- _SUPPLIED MATERIAL_
__________________________________________________
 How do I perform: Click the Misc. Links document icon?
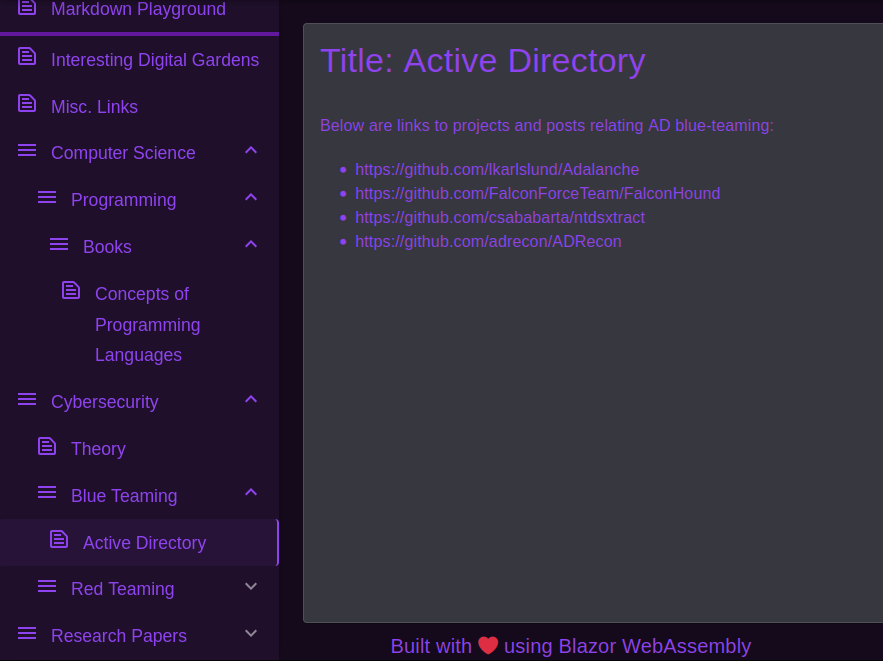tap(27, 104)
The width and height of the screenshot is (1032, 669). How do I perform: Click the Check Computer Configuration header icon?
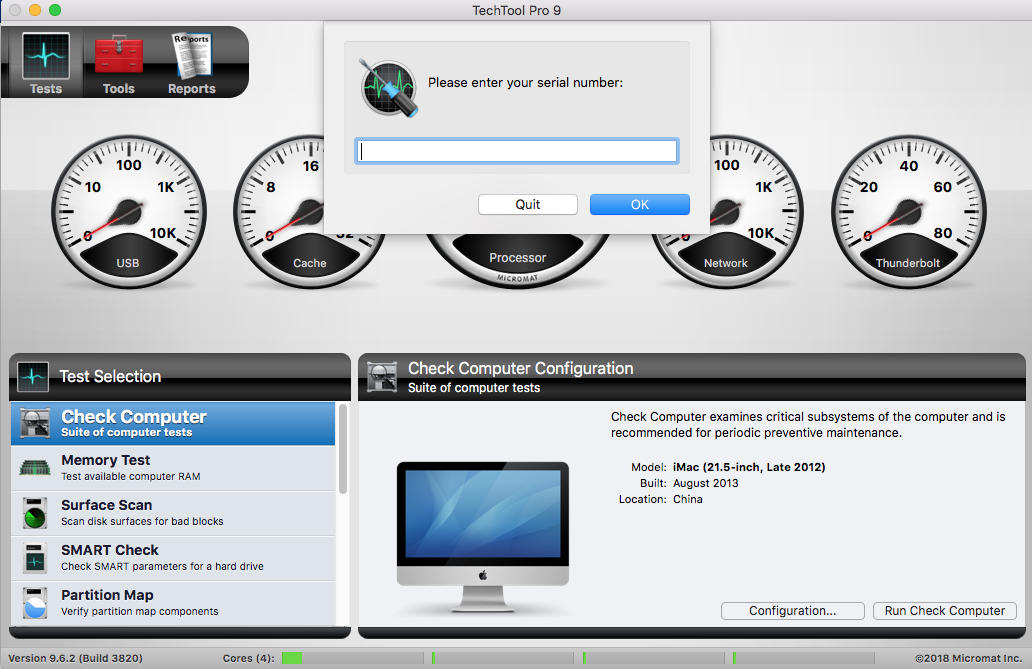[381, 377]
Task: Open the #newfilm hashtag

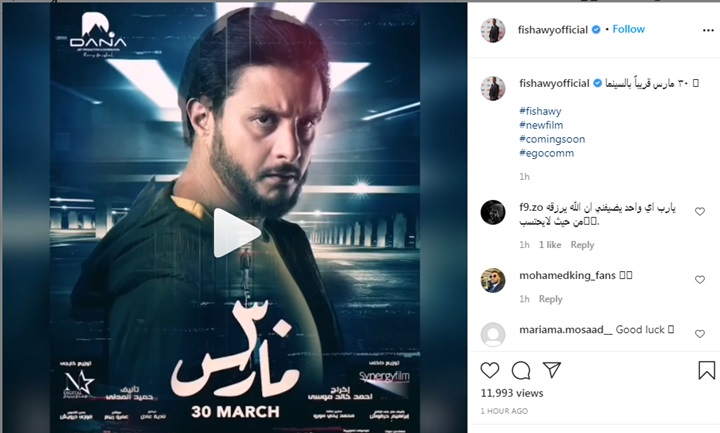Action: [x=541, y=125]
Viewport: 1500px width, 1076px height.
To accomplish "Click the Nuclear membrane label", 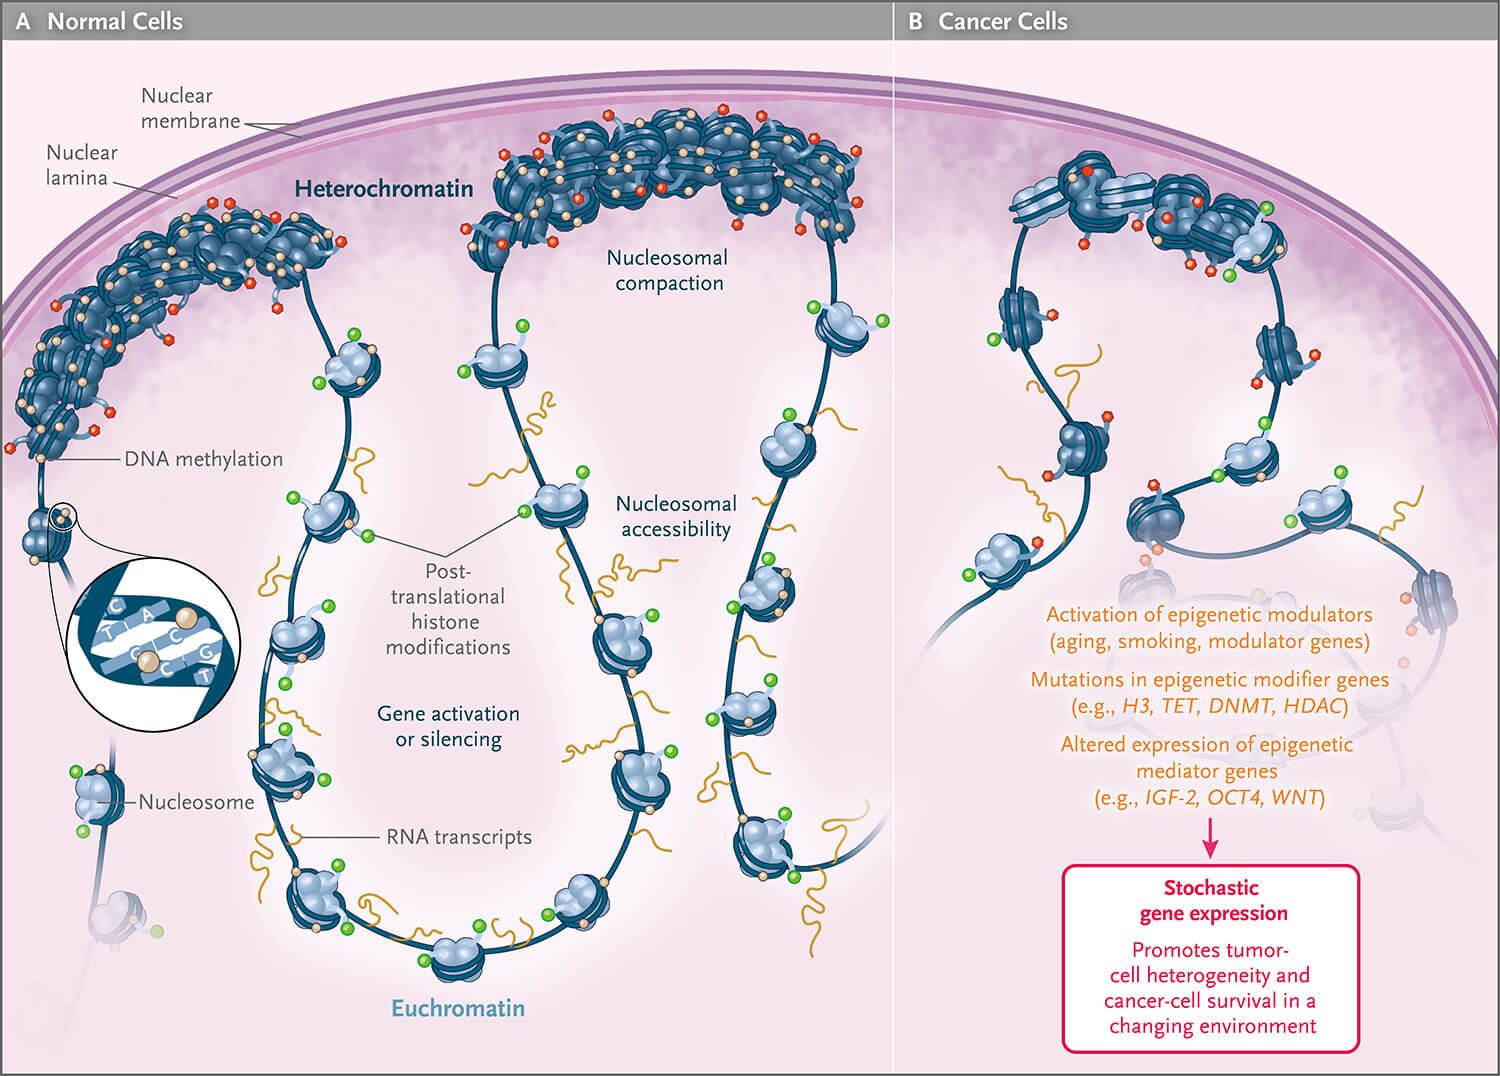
__________________________________________________
- _WORK TO BE COMPLETED_
All lines from the one containing "The width and" through the final line of the entries above are to be copied exactly; the pictures are not.

- _SOLUTION FOR THIS PROBLEM_
The width and height of the screenshot is (1032, 669). How do I perform: Click the Check Computer Configuration header icon?
[381, 377]
Task: Open the #newfilm hashtag

Action: [x=541, y=125]
Viewport: 1500px width, 1076px height.
To accomplish "Click the Nuclear membrane label", 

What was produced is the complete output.